Remove line breaks followed by space in text file-CodePudding

I have a text file that contains data that I am trying to make more easily readable. Some of the lines, e.g. info 2 below, have the results over multiple lines, where there is a line break followed by a number of spaces (see below).

info 1 : holiday
info 2: today the weather is very \n\r
       hot

I would like to remove all line breaks where there is a line break followed by a space. I have tried using

tr '\n\r ' '   ' < test.txt

but this removes all line endings. Is there a way to remove only those line endings followed by a space? I have quite a number of small files which I want to loop over.

Thanks in advance for any help!

CodePudding user response：

tr is for TRanslating characters. It replaces characters in the first set for characters in the second set. This is a set of characters, the order of characters in the set do not matter (that much) for tr.

Is there a way

Yes, you have to match a newline followed by spaces and remove them. Note that most unix tools work on newlines, you have to use tools that work on the whole file.
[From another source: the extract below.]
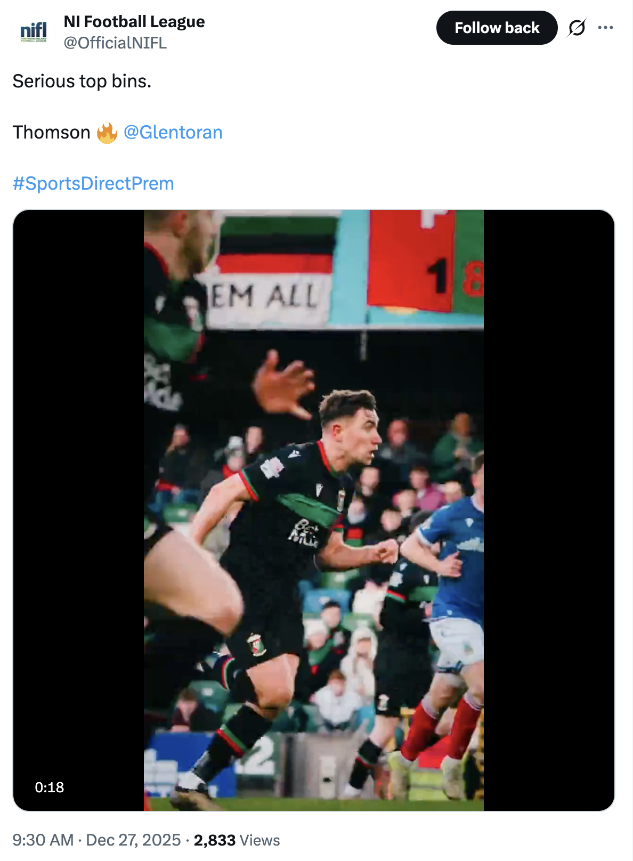This screenshot has width=633, height=861.
Task: Open the #SportsDirectPrem hashtag
Action: pyautogui.click(x=93, y=183)
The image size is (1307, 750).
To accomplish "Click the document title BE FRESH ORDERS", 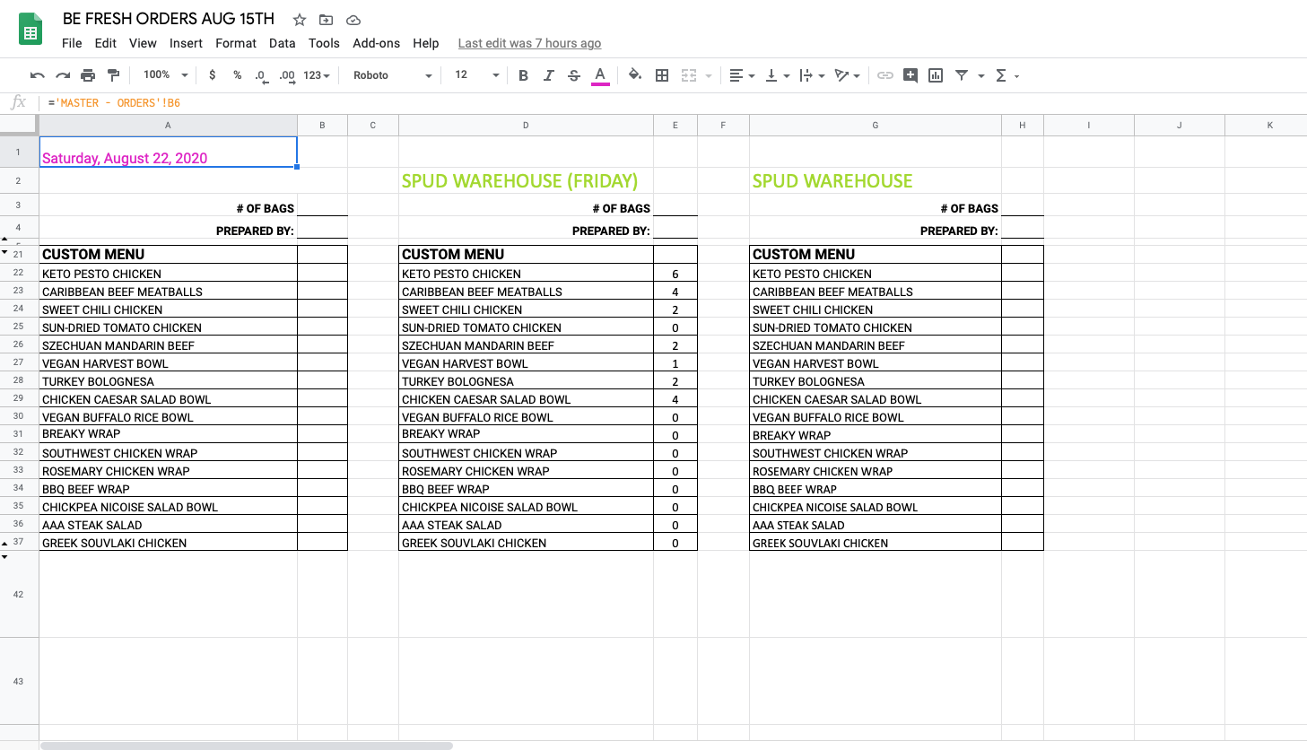I will [168, 19].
For example, with GNU sed:

sed -z 's/\n\r      //'

CodePudding user response：

try

cat your_file | tr "\r\n" "#" | sed -e "s/# \ / /g" | tr "#" "\n"

replace "#" on any symbol, that not exists in your text

CodePudding user response：

You could use sed for this

$ sed ':a;N;s/\(\\n\\r\)\?\n \ \(.*\)/\2/;ba' input_file
info 1 : holiday
info 2: today the weather is very hot

CodePudding user response：

Using perl:

perl -p0e  's/ *\r\n  / /g' test.txt

CodePudding user response：

You could read all lines into the pattern space, and then match the newline \n\r and capture at least a single space in a group.

In the replacement the backreference \1 to the captured space.

sed ':a;$!{N;ba};s/\n\r\([[:blank:]]\)/\1/g' file

Output after the replacement:

info 1 : holiday
info 2: today the weather is very       hot